Roda de conversa “Vamos falar sobre o medo?”
No dia sete de dezembro o Núcleo de Acolhimento e Diálogo do APUBH UFMG+ (NADi) realizou mais uma roda de conversa com a categoria docente, trazendo como temática o “medo”. O NADi tem se dedicado a dialogar com a categoria sobre diversos assuntos que explicitam de alguma maneira o sofrimento e as vivências de docentes no seu cotidiano de trabalho.
Na ocasião várias questões foram colocadas, a primeira dela é que esse tema, tão complexo e amplo, ganhou diferentes e diversos contornos nos últimos anos. O cenário político, sanitário e as próprias condições de trabalho na Universidade configuram-se como condições de produção e reprodução do medo nas relações cotidianas, sejam elas de trabalho, sejam extra laborais. Não por acaso esse tema esteve intensamente presente nas últimas eleições presidenciais, por exemplo, com o mote “Sem medo de ser feliz”, como destacado por uma docente participante da roda. Ao passo que, por outro lado, no governo Bolsonaro, houve a utilização do medo como ingrediente principal de disseminação e produção de notícias falaciosas.
É preciso lembrar que a Universidade é, por si só, um lugar de reflexões, resistências e, sobretudo criação. Porém, diante de um cenário de propagação do medo, medo de ser exposto no cenário político caótico, medo da retaliação de colegas, medo de um sistema de avaliações, por vezes opressor, entre tantos outros, professores e professoras são inibidos e, por conseguinte, impedidos em suas manifestações.
O imperativo da produção e da competitividade estabelece uma “ausência de confiança” e um processo de atomização do ser em todos os seus aspectos, cada um(a) no seu projeto, nas suas disciplinas individualizado(a)s e solitário(a)s. Há uma quebra dos vínculos solidários e de trocas, que poderiam atuar como importantes aliados na resistência, enfrentamento ao medo e busca de alternativas mais saudáveis de trabalho e convivência dentro da Universidade.

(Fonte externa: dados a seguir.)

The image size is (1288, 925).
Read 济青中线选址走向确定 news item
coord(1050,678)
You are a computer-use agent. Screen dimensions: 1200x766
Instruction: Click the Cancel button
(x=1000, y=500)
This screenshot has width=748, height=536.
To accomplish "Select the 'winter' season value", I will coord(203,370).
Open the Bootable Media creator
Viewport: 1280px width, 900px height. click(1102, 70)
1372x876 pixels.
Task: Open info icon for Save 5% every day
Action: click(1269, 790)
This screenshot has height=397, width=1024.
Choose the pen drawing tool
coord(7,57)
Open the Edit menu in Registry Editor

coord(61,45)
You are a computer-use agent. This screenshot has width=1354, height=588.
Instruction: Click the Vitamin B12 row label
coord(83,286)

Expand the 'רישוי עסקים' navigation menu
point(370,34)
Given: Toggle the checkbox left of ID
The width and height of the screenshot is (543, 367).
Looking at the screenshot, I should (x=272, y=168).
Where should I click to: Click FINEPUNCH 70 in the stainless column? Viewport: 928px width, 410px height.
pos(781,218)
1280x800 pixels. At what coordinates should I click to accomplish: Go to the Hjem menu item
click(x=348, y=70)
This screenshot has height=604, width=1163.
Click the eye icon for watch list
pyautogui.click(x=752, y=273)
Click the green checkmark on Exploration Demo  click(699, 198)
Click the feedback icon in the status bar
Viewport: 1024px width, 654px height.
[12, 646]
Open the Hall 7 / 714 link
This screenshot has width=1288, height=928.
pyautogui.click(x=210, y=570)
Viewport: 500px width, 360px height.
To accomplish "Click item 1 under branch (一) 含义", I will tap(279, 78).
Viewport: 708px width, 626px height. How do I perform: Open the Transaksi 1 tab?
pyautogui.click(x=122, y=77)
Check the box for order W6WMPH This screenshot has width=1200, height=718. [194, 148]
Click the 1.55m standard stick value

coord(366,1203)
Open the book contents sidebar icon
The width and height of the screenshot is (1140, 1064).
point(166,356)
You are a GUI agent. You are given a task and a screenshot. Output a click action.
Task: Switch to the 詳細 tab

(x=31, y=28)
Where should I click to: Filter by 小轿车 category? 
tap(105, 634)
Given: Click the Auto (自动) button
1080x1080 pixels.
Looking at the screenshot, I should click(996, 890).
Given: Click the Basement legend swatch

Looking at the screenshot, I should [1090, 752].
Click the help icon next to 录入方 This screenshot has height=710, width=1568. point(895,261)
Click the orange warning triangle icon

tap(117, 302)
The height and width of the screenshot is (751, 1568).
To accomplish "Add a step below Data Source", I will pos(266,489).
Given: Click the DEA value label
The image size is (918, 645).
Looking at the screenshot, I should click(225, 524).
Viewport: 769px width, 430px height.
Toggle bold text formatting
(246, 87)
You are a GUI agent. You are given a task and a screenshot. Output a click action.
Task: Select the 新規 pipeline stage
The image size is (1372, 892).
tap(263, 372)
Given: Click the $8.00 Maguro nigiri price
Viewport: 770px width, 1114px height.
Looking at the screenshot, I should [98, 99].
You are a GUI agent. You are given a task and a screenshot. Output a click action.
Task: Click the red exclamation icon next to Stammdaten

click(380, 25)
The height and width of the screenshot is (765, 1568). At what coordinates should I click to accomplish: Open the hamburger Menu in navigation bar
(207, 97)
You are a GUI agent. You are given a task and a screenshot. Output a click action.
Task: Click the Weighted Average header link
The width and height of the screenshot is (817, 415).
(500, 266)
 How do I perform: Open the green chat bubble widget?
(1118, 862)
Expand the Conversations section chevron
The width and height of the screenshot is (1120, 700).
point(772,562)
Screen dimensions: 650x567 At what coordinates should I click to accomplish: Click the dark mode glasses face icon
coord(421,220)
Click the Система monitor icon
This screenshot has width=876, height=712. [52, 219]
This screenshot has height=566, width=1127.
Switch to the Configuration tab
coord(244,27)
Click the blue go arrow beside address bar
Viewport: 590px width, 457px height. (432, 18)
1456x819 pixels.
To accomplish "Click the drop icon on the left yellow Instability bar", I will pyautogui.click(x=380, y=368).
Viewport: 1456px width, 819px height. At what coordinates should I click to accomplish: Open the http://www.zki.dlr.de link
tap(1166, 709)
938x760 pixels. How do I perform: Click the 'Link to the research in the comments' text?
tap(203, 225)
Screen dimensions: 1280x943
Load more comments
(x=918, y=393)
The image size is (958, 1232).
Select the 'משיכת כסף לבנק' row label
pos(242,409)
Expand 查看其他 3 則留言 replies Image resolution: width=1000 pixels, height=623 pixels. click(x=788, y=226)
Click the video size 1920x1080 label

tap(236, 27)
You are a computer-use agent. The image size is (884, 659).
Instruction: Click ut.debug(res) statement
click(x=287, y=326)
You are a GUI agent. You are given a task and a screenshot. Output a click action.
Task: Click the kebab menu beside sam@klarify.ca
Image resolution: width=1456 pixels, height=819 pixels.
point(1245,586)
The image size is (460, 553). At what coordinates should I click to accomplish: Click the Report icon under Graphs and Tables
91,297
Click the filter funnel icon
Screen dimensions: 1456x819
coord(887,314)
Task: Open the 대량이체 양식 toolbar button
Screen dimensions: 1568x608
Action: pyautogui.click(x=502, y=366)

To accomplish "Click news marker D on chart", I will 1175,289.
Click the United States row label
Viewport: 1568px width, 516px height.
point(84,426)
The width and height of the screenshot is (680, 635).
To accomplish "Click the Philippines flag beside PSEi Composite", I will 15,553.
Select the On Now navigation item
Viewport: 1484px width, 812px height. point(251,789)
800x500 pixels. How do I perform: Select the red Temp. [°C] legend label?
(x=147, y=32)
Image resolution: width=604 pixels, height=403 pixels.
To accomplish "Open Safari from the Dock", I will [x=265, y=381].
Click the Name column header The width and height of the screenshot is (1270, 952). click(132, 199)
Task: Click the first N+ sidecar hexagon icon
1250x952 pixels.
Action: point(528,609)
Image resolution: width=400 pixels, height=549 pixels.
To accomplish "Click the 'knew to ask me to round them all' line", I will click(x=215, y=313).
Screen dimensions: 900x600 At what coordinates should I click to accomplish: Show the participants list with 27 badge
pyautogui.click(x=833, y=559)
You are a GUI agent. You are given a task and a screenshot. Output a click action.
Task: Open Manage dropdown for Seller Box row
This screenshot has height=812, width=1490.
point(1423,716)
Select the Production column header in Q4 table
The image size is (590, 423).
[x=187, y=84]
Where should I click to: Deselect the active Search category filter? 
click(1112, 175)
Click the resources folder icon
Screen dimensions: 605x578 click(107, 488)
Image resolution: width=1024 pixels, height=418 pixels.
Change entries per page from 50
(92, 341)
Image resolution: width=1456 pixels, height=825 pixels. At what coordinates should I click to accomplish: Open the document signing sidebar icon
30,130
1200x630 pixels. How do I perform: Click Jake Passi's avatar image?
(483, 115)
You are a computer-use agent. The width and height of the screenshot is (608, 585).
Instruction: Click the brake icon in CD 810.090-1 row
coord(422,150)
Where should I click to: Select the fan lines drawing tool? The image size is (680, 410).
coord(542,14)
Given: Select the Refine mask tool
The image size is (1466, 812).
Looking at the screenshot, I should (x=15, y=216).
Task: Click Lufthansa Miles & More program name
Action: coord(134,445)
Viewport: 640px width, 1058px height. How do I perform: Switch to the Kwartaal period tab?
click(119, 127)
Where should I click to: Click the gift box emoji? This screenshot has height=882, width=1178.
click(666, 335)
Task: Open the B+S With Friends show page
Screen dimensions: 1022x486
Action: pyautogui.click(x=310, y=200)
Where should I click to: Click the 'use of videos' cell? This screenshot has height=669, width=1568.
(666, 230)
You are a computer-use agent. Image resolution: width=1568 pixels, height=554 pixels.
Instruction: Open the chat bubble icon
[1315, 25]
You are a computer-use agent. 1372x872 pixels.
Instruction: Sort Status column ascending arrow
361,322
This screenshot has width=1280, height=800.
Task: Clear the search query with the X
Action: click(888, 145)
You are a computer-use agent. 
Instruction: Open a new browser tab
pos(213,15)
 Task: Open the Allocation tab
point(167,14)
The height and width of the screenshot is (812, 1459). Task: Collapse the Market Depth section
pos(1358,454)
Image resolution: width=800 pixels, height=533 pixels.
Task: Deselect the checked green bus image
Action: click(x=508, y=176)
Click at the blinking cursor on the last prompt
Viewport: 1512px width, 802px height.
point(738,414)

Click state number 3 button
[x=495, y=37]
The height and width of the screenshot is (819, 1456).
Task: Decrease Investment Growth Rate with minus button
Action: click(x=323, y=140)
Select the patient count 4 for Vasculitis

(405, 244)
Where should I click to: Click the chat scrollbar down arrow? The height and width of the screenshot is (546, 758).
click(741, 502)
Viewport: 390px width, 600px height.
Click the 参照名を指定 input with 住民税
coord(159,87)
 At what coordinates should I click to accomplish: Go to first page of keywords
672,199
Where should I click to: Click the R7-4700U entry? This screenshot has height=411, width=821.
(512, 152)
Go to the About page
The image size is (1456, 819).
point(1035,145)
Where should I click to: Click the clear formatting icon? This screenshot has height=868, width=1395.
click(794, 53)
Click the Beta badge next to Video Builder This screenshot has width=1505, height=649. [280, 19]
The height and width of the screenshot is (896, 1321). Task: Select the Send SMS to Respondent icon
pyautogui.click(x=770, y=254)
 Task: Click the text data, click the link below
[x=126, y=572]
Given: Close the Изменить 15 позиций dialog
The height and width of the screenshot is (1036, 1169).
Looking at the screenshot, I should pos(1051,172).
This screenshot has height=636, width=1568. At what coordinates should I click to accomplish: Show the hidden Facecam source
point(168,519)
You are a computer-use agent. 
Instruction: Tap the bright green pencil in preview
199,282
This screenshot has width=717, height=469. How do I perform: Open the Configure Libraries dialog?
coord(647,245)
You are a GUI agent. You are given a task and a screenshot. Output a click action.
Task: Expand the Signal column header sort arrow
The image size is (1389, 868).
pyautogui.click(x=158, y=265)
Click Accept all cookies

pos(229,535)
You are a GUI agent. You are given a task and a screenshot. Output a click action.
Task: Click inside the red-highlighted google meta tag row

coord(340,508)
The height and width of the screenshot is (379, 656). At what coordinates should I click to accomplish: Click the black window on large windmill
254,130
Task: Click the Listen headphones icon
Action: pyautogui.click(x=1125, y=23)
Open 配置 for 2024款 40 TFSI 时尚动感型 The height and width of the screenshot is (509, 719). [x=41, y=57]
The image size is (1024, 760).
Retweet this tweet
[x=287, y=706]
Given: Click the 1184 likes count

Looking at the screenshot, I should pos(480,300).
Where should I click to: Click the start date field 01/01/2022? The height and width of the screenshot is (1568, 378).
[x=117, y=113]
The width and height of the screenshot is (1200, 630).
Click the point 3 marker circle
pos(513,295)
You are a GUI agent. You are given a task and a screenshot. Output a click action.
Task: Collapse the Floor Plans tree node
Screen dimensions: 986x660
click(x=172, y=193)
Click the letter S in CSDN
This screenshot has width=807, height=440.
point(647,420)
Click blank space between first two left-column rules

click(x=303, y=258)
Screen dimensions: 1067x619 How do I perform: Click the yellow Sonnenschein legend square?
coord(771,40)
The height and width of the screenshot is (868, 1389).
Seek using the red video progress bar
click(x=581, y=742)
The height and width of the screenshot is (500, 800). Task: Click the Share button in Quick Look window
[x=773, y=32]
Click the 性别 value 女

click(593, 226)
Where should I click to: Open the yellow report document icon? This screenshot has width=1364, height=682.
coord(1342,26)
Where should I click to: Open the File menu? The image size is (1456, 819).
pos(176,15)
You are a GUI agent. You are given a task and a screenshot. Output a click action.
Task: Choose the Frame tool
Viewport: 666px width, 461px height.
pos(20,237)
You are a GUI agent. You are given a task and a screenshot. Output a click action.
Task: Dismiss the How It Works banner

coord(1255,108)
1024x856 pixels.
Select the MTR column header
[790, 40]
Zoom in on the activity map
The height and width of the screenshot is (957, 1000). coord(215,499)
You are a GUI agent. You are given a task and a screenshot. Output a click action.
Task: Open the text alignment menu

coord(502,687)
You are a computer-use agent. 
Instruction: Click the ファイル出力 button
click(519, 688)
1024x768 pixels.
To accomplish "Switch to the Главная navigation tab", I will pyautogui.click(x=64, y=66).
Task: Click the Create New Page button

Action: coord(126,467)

A necessidade de adaptação ao cenário por vezes adoecedor, é também uma tentativa de evitar o medo e a exclusão. Isso acaba levando as pessoas a suportarem situações de maior exploração, reduzindo o horizonte do viver ao sobreviver. Aos poucos, há uma naturalização do viver com medo, do adaptar-se constantemente a condições hostis. Há a instalação de uma lógica de “seleção natural dos mais adaptados”, como colocado na discussão.
Na Universidade, esse processo de naturalização e controle do medo, reproduzido pelas ferramentas de avaliação interna nos departamentos, por exemplo, gera uma espécie de “escravização subjetiva” que acaba conduzindo à uma paralisação e a redução do que é mais precioso e necessário à atividade docente: a criatividade em sua essência, carregada de liberdade efetiva. Professores e professoras sentem-se, em algumas ocasiões, constrangidos por ter que submeter projetos a avaliações diversas entre colegas. Destaca-se que as avaliações são essenciais à garantia da qualidade, no entanto, quando atravessadas pelo enrijecimento, provocam a redução da força criativa.
O controle atua como uma ferramenta fundamental do medo e à perpetuação dos valores capitalistas da meritocracia, do individualismo e da competitividade. Quem não se adapta é taxado(a) como fraco(a) e indigno(a) de ocupar esse lugar! Não é por acaso que os ataques à seguridade social, aos serviços e políticas públicas apareceram de forma tão veemente nos últimos anos. Ao capitalismo, é fundamental a precarização das condições de trabalho na Universidade e fora dela, e, portanto, o sucateamento desse serviço, que é voltado, em seu fim, para o bem social. O neoliberalismo vai tornando as condições de vida mais difíceis. Tudo isso funciona como desarticulador da força política dessa categoria e da classe trabalhadora, que luta cotidianamente pela sua própria sobrevivência e dos sentidos do seu trabalho. Cria-se um cenário de competitividade “extrema” de todos contra todos, pela sobrevivência em que, mesmo sem querer, ou de forma não consciente reproduzimos práticas hostis e depreciadoras das condições de trabalho e vida.
Estar em diálogo, debate e reflexão sobre todas essas condições e questões é fundamental para o resgate da coletividade, ao enfrentamento das condições hostis e precárias de vida e trabalho. É preciso desnaturalizar o sofrimento, a competividade exacerbada, as cobranças mútuas e auto cobranças. É preciso repensar práticas e no que se deseja construir como uma Universidade melhor e um país melhor. Leve sua voz e construa coletivamente. Esse é seu lugar!